An Explicit Syllogistic Legal Reasoning Framework for Large Language Models
- URL: http://arxiv.org/abs/2504.04042v2
- Date: Fri, 30 May 2025 01:49:16 GMT
- Title: An Explicit Syllogistic Legal Reasoning Framework for Large Language Models
- Authors: Kepu Zhang, Weijie Yu, Zhongxiang Sun, Jun Xu,
- Abstract summary: Large language models (LLMs) can answer legal questions, but often struggle with explicit syllogistic reasoning.<n>We introduce SyLeR, a novel framework designed to enable LLMs to perform explicit syllogistic legal reasoning.<n>SyLeR employs a tree-structured hierarchical retrieval mechanism to synthesize relevant legal statutes and precedents.

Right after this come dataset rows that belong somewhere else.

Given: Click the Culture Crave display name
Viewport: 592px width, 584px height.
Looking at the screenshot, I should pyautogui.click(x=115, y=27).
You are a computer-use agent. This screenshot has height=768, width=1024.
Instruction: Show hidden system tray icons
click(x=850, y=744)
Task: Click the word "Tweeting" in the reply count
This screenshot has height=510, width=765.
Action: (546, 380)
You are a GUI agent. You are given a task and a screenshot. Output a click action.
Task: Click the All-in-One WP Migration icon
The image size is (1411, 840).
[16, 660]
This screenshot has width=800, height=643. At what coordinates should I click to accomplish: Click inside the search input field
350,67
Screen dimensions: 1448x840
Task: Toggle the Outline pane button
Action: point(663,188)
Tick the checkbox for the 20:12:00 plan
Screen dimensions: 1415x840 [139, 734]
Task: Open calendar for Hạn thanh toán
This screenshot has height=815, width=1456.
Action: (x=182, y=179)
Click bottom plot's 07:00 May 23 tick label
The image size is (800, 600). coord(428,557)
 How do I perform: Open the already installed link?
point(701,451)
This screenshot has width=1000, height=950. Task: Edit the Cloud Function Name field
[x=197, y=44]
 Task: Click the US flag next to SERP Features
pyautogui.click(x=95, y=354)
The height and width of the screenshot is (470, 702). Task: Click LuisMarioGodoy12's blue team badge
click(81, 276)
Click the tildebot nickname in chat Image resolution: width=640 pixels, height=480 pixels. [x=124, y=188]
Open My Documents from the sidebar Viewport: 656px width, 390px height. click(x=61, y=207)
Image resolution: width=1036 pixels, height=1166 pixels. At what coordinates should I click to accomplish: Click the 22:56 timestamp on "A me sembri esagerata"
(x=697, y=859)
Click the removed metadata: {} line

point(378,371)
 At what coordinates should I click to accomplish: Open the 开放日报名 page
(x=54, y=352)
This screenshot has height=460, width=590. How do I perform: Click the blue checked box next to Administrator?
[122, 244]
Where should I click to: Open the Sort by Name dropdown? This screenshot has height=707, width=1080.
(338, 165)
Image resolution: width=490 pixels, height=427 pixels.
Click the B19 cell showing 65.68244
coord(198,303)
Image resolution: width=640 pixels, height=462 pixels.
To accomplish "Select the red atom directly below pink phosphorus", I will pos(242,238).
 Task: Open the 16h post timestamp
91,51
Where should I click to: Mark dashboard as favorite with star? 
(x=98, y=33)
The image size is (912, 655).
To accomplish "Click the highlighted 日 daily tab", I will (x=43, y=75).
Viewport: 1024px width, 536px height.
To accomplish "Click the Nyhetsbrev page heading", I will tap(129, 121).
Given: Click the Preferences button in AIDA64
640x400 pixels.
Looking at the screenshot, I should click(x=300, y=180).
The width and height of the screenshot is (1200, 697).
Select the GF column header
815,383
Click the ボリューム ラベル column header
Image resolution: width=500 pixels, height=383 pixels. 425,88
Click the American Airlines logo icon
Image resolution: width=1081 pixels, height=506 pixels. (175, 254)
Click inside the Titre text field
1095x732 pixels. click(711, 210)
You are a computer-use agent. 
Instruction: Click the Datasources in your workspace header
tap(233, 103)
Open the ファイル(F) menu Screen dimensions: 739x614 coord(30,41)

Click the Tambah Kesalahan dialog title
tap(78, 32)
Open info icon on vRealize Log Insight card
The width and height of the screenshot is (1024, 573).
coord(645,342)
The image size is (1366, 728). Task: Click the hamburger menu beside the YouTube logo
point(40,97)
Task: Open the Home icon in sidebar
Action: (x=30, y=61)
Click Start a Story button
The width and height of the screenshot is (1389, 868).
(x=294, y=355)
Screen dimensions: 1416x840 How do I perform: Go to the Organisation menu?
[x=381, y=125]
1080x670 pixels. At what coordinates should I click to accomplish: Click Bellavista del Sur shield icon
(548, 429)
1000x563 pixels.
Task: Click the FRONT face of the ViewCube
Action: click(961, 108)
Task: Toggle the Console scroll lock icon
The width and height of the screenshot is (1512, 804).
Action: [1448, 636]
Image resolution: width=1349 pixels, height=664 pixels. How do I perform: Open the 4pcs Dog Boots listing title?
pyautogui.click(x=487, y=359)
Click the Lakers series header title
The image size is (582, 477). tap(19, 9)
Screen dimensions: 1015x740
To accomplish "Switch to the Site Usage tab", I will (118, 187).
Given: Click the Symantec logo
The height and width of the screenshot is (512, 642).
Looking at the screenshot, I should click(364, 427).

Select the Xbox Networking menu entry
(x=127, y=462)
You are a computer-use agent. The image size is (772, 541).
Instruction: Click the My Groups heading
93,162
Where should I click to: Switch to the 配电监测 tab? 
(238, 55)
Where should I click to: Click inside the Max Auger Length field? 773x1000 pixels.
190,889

- Score: 5.501226256903341
- License: http://arxiv.org/licenses/nonexclusive-distrib/1.0/
- Abstract: Syllogistic reasoning is crucial for sound legal decision-making, allowing legal professionals to draw logical conclusions by applying general principles to specific case facts. While large language models (LLMs) can answer legal questions, they often struggle with explicit syllogistic reasoning. Their outputs tend to be implicit, unstructured, and consequently, less explainable and trustworthy. To overcome these limitations, we introduce SyLeR, a novel framework designed to enable LLMs to perform explicit syllogistic legal reasoning. SyLeR employs a tree-structured hierarchical retrieval mechanism to synthesize relevant legal statutes and precedents, thereby constructing comprehensive major premises. This is followed by a two-stage fine-tuning process: an initial supervised fine-tuning warm-up establishes a foundational understanding of syllogistic reasoning, while reinforcement learning, guided by a structure-aware reward mechanism, refines the model's capacity to generate diverse, logically sound, and well-structured reasoning paths. We conducted extensive experiments to evaluate SyLeR's performance. Our evaluations spanned diverse dimensions, including both in-domain and cross-domain user groups (legal laypersons and practitioners), multiple languages (Chinese and French), and various LLM backbones (legal-specific and open-domain LLMs). The results consistently demonstrate that SyLeR significantly enhances response accuracy and reliably produces explicit, explainable, and trustworthy legal reasoning.